Tuesday or not Tuesday? That is the question. And the answer, for today at least, is that today is Tuesday.
I don’t know when you’re reading this, though. Odds are, if you aren’t reading this on the day I publish it, that you are not reading it on a Tuesday. In fact, once we get out past the rest of this week* there should only be a roughly 1 in 7 chance that you are reading this on a Tuesday.
That’s probably pretty obvious, huh? Still, it can be useful to be in the habit of thinking in terms of probability and statistics, since that’s the way nature sorts itself out, right on down to the level of quantum mechanics, to the best of our understanding. If people had a better understanding of the nature of probability, many things in the world would run far better, or so I suspect.
I have written at least one previous post (on Iterations of Zero) about how I think probability and statistics should be emphasized far more in general math education at the secondary school level (even for non-college-prep students).
Imagine a world in which most people had grown up learning about the nature of probability with reasonable rigor. There would be fewer headline-based scares about things that are unlikely enough to be irrelevant‒e.g., plane crashes‒and more appropriate understanding about things like vaccination and disease prevention of various kinds, among numerous other matters.
Imagine if the people of the world really understood the difference between absolute risk and relative risk, and if they grasped the difference between sensitivity and specificity for medical tests. Heck, imagine if the public at large had a decent elementary grasp of Bayesian probability. Bayes’s Theorem is not really all that difficult, when you get right down to it. Veritasium did a nice video about it**.
Of course, as I’ve said before, if wishes were horses, we’d all be neck deep in horse shit, whereas that’s only figuratively the case as it is. But it would be nice if politicians and other people with undue influence had to deal with a general public that was savvy about the legitimate use of statistics and why (and how) they are fundamental to a thorough understanding of the world itself. It’s not an accident nor a mistake that Jaynes named his book Probability Theory: The Logic of Science.
And science is not an esoteric thing. It is not a high-falutin’ mode of thought that doesn’t pertain to the average person. It comes from the Latin scire, meaning to know. It is fundamental to the nature of our epistemology, to not just what we know about the world but how we come to know it, how complete and how incomplete is our understanding and what the nature of the world really is at deepest and broadest and finest and coarsest levels.
So, it’s fairly pertinent to everyone, really. After all, if you want to win a game (or get your best score or whatever) you’re best off understanding the rules as well as you can. A true novice is unlikely to win a game of chess, or of Go, or even of Mario Kart against someone who knows what they are doing.
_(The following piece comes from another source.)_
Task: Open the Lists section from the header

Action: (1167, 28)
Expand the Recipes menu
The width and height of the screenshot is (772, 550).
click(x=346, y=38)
Now, nature isn’t our adversary per se‒if it were, we would all be long gone‒but it “knows” its rules and always and only plays by those rules, by definition. In fact, if you come upon a place where you think nature has broken its rules***, what’s really happened is that you’ve come to a place where you don’t understand the rules. Nature cannot be “wrong”. There is no such thing as the “supernatural” in reality, because anything that actually happens, that actually exists, is part of nature.
Even if you discovered that you were in a situation such as that described by Descartes or The Matrix, in which the reality you think you know is an illusion, that is simply a newly discovered fact about the nature of reality, and it raises**** the question of what is the nature of that illusion, what is behind it, and by what laws of physics do those entities operate?
So, anyway, it’s good to learn about how reality works if you want your best chance (never a guarantee) of doing what you want successfully and getting what you desire from life. No one here gets out alive (at least it’s very unlikely) but you might as well make the game as rewarding as you can in the meantime.
*Which I suspect would be when most non-same-day readers would read this.
**He also did a really nice one about the logistic map and chaos and the Mandelbrot Set that will blow your mind if you haven’t thought about it before.
***I’m thinking of those stories with submoronic headlines such as “New discovery breaks physics!” which don’t make sense to anyone who knows anything, and which should embarrass those who write them.
****It does not beg the question. To beg a question is not to raise the question, but rather to proceed as if it had already been asked and answered in a way that you’re presuming it to be answered. It is a way of skirting fundamental issues and avoiding having to prove a case. In other words, it is willfully or accidentally disingenuous.